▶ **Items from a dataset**
·····

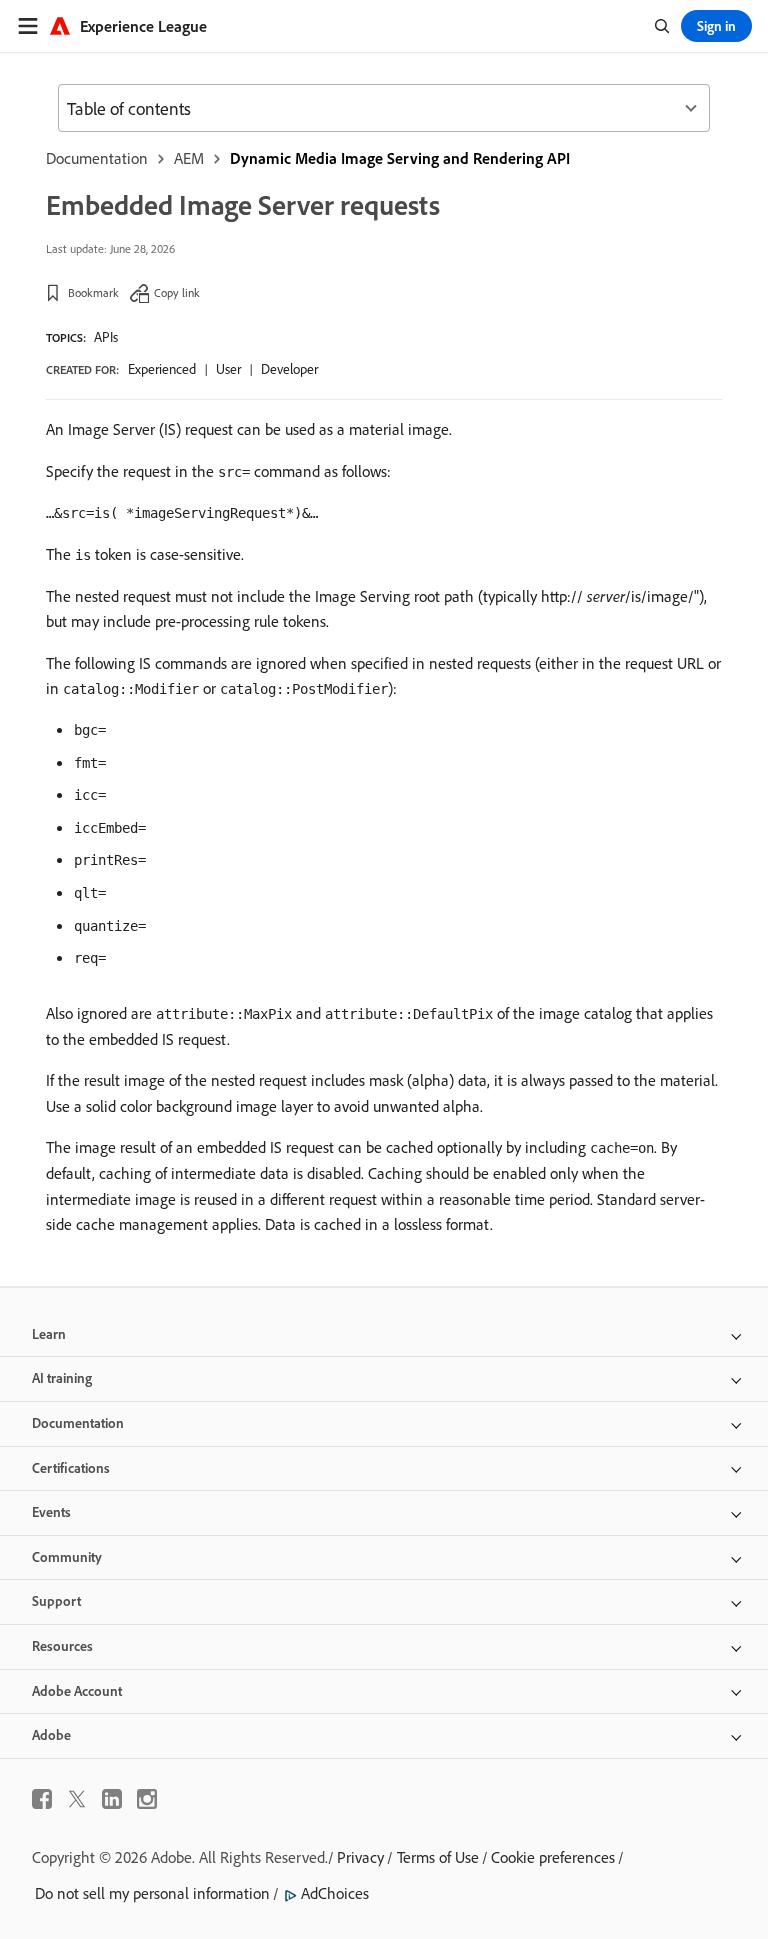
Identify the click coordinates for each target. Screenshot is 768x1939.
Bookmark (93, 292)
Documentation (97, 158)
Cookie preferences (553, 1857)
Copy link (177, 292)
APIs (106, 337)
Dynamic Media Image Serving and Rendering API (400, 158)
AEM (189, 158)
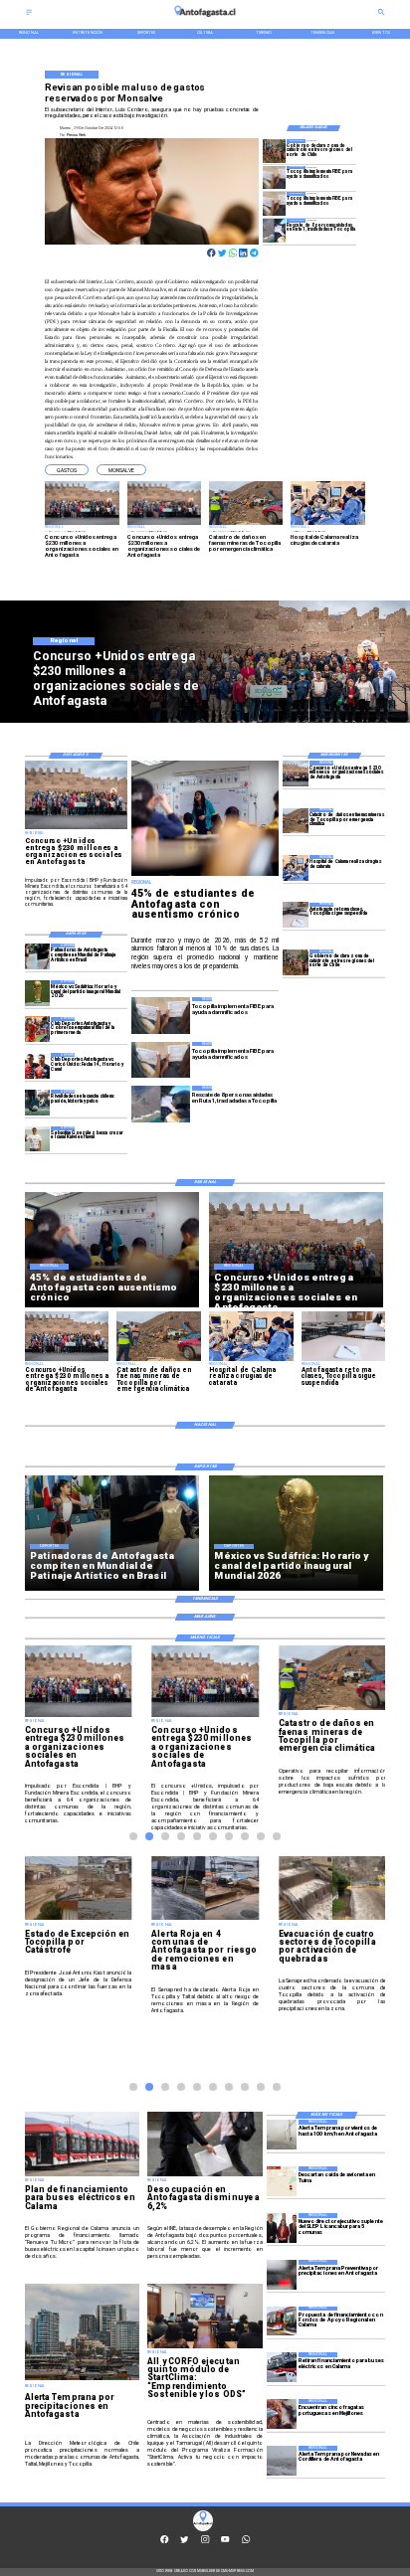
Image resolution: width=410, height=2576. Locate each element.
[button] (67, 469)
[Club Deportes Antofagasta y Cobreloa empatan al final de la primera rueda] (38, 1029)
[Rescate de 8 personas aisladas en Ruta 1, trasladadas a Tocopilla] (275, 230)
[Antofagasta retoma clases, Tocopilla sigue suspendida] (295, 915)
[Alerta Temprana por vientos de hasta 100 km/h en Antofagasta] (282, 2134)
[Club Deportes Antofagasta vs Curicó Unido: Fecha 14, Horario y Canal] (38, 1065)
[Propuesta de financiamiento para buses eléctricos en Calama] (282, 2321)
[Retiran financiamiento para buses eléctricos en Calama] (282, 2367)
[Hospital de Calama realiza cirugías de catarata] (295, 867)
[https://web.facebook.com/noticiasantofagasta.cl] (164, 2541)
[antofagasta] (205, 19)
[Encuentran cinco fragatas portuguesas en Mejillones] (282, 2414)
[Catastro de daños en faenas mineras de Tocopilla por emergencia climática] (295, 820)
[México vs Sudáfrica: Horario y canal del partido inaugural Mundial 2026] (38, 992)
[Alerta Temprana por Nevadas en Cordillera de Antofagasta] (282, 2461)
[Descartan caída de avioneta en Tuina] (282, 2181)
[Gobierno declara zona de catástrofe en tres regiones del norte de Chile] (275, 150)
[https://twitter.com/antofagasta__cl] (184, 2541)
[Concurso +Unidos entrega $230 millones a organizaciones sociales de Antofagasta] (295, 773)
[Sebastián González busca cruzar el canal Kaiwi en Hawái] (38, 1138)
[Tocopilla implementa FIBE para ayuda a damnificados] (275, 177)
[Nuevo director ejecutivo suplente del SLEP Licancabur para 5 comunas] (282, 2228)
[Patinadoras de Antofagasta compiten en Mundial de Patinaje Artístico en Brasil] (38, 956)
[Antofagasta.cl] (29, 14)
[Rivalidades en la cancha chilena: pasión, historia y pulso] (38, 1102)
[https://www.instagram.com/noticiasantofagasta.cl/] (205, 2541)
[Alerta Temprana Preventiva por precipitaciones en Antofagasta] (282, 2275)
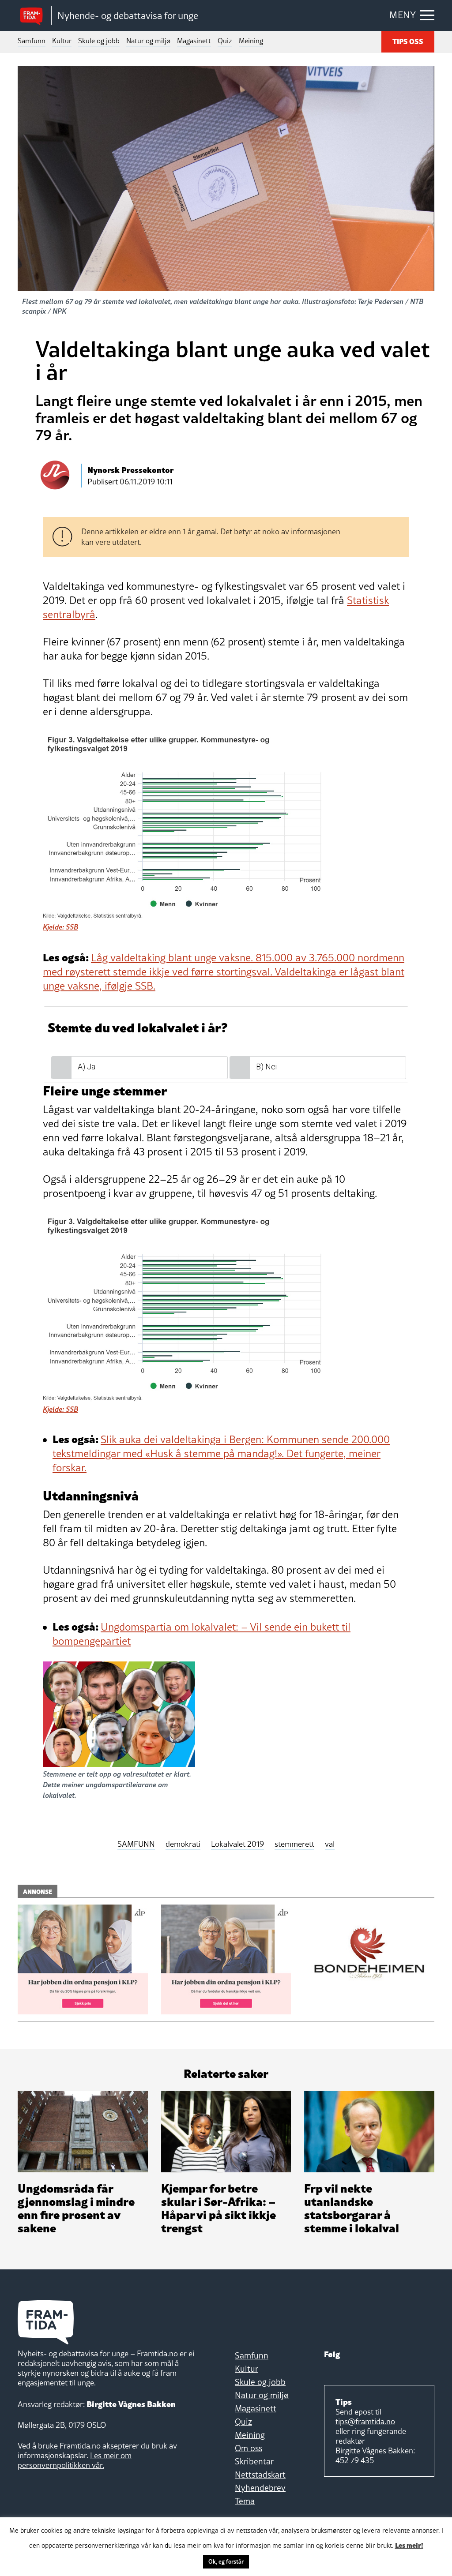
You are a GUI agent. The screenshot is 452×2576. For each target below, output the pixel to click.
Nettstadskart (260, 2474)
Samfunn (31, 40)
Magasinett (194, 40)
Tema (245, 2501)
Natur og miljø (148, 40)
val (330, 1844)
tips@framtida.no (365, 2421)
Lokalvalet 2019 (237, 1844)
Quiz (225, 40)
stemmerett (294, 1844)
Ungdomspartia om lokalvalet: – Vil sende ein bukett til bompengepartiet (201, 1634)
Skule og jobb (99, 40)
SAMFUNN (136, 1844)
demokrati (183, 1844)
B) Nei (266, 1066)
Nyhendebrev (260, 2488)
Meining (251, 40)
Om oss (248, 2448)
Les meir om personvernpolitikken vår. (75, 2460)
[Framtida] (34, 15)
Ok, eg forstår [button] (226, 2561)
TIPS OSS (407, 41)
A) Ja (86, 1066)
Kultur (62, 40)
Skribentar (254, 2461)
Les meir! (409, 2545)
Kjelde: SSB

·····

▶ **The problem**
The line containing "[Concurso +Unidos entrega" and all lines after it, through the last line of the records, should be returned exactly. Omit the pictures.

▶ **Solution to this problem**
[Concurso +Unidos entrega $230 millones a organizaciones sociales de Antofagasta] (295, 773)
[Sebastián González busca cruzar el canal Kaiwi en Hawái] (38, 1138)
[Tocopilla implementa FIBE para ayuda a damnificados] (275, 177)
[Nuevo director ejecutivo suplente del SLEP Licancabur para 5 comunas] (282, 2228)
[Patinadoras de Antofagasta compiten en Mundial de Patinaje Artístico en Brasil] (38, 956)
[Antofagasta.cl] (29, 14)
[Rivalidades en la cancha chilena: pasión, historia y pulso] (38, 1102)
[https://www.instagram.com/noticiasantofagasta.cl/] (205, 2541)
[Alerta Temprana Preventiva por precipitaciones en Antofagasta] (282, 2275)
You are a GUI agent. The screenshot is 452×2576. For each target below, output the pixel to click.
Nettstadskart (260, 2474)
Samfunn (31, 40)
Magasinett (194, 40)
Tema (245, 2501)
Natur og miljø (148, 40)
val (330, 1844)
tips@framtida.no (365, 2421)
Lokalvalet 2019 (237, 1844)
Quiz (225, 40)
stemmerett (294, 1844)
Ungdomspartia om lokalvalet: – Vil sende ein bukett til bompengepartiet (201, 1634)
Skule og jobb (99, 40)
SAMFUNN (136, 1844)
demokrati (183, 1844)
B) Nei (266, 1066)
Nyhendebrev (260, 2488)
Meining (251, 40)
Om oss (248, 2448)
Les meir om personvernpolitikken vår. (75, 2460)
[Framtida] (34, 15)
Ok, eg forstår [button] (226, 2561)
TIPS OSS (407, 41)
A) Ja (86, 1066)
Kultur (62, 40)
Skribentar (254, 2461)
Les meir! (409, 2545)
Kjelde: SSB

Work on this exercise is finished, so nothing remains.